▸ Exercise brief
From the entries underneath, give the number of lines holding the word "green", without any other words.

Stored dataset items:
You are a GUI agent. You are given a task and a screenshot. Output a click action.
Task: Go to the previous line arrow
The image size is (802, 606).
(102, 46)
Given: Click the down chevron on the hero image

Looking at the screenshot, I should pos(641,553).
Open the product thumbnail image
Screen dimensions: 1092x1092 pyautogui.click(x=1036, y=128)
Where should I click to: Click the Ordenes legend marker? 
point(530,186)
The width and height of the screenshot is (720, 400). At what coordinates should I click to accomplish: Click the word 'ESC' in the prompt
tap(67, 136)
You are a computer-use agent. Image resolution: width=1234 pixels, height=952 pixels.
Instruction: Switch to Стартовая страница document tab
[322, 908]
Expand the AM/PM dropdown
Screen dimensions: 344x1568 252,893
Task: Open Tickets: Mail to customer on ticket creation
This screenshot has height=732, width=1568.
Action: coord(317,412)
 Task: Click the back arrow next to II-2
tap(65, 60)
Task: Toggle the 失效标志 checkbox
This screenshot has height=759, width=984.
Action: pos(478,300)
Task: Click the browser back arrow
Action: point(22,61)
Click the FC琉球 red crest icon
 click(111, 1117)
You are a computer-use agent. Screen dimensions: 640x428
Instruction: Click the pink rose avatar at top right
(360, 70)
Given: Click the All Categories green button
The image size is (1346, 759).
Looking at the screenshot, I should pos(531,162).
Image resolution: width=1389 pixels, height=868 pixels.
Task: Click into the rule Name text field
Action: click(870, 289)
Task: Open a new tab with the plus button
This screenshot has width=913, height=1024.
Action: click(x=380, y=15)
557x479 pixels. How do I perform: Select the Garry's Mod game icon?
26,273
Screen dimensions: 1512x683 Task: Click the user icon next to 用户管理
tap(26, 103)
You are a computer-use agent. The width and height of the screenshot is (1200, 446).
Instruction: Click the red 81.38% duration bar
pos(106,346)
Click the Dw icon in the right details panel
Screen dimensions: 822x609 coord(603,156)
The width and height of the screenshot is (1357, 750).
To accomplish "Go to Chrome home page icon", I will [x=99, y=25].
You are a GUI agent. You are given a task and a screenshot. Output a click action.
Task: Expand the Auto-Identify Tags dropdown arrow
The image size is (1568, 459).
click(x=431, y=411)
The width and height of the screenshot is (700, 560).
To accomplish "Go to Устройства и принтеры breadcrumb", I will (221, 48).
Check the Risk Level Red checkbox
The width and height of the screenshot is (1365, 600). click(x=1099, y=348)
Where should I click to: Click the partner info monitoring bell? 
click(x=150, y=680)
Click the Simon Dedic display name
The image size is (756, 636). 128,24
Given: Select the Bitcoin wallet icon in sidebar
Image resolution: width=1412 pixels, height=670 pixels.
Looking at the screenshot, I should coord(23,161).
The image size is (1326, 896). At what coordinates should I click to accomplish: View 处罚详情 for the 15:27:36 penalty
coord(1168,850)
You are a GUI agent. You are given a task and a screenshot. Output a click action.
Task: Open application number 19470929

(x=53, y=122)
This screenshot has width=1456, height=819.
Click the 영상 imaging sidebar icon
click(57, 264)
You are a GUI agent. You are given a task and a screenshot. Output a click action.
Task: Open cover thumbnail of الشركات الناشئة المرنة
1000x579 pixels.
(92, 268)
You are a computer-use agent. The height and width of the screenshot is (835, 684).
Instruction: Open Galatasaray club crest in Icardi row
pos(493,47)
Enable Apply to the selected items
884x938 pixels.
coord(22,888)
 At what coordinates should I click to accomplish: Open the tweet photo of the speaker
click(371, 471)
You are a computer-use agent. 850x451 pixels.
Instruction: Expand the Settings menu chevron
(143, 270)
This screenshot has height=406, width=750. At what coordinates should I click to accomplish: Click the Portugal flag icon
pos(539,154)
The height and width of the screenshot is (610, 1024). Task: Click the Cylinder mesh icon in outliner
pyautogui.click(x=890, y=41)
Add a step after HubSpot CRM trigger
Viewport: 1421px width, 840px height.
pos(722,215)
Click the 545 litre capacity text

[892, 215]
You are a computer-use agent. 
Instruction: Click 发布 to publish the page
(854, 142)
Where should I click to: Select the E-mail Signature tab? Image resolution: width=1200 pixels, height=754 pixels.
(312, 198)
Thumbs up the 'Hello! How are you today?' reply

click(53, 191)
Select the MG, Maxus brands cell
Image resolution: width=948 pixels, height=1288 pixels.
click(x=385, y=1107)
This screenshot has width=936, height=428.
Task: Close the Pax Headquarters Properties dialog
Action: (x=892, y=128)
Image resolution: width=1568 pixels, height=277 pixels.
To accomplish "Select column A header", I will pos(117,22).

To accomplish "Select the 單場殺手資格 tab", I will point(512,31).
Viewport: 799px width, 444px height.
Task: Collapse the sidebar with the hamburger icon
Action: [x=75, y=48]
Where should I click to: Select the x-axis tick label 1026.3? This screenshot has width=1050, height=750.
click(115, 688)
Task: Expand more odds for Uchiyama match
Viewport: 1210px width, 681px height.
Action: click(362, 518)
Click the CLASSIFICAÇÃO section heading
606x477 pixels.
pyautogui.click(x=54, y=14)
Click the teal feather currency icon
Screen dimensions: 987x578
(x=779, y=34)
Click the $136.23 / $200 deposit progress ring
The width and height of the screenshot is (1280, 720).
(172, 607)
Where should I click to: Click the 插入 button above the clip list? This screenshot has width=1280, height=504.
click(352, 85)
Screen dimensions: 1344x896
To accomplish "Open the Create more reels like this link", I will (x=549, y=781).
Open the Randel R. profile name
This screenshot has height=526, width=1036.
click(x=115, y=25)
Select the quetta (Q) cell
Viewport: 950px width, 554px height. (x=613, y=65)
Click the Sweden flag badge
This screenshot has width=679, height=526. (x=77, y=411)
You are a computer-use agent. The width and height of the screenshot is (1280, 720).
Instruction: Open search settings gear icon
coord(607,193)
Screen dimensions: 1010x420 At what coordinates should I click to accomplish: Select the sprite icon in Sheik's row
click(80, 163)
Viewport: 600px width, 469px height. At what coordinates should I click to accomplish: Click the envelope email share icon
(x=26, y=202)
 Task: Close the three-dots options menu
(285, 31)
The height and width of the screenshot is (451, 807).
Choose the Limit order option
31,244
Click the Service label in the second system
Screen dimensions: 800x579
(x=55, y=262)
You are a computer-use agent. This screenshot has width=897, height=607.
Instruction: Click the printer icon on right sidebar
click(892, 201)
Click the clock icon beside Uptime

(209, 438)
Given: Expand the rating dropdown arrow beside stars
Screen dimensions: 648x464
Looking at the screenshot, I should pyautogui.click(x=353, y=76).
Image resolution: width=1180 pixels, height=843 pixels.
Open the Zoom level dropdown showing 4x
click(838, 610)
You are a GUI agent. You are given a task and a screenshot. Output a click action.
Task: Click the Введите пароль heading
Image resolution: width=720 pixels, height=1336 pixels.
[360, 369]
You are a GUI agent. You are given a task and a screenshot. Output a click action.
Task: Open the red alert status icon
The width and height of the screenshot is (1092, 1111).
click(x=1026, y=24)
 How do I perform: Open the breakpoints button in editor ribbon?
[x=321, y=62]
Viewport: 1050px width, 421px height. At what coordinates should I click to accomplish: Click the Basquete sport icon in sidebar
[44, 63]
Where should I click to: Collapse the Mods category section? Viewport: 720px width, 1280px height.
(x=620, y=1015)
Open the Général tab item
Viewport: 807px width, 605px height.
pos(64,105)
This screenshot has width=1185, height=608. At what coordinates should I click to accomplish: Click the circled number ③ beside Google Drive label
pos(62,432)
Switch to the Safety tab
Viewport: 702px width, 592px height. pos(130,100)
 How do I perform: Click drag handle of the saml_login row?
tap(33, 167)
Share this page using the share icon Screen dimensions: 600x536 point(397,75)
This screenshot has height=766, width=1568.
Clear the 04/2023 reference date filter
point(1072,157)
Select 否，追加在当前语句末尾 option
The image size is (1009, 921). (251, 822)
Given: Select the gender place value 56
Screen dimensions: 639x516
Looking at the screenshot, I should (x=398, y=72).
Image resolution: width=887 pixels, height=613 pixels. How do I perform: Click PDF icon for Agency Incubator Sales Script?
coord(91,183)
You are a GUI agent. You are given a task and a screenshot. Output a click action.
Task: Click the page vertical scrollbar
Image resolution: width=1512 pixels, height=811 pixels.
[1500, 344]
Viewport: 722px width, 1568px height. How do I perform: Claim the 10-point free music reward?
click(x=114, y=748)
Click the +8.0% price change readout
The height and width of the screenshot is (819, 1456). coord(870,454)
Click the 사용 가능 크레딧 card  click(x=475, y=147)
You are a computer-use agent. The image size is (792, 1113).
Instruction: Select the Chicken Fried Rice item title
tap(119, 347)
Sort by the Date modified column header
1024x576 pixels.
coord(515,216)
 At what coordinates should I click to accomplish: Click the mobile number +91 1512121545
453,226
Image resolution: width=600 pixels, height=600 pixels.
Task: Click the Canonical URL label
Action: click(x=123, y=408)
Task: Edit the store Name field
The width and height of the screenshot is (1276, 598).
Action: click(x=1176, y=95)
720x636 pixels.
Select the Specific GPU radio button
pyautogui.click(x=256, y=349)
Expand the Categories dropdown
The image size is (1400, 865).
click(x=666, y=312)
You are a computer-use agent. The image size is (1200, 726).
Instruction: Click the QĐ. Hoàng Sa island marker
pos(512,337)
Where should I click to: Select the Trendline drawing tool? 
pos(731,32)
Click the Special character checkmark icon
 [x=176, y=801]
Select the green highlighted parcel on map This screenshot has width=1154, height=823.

▸ Written answer
2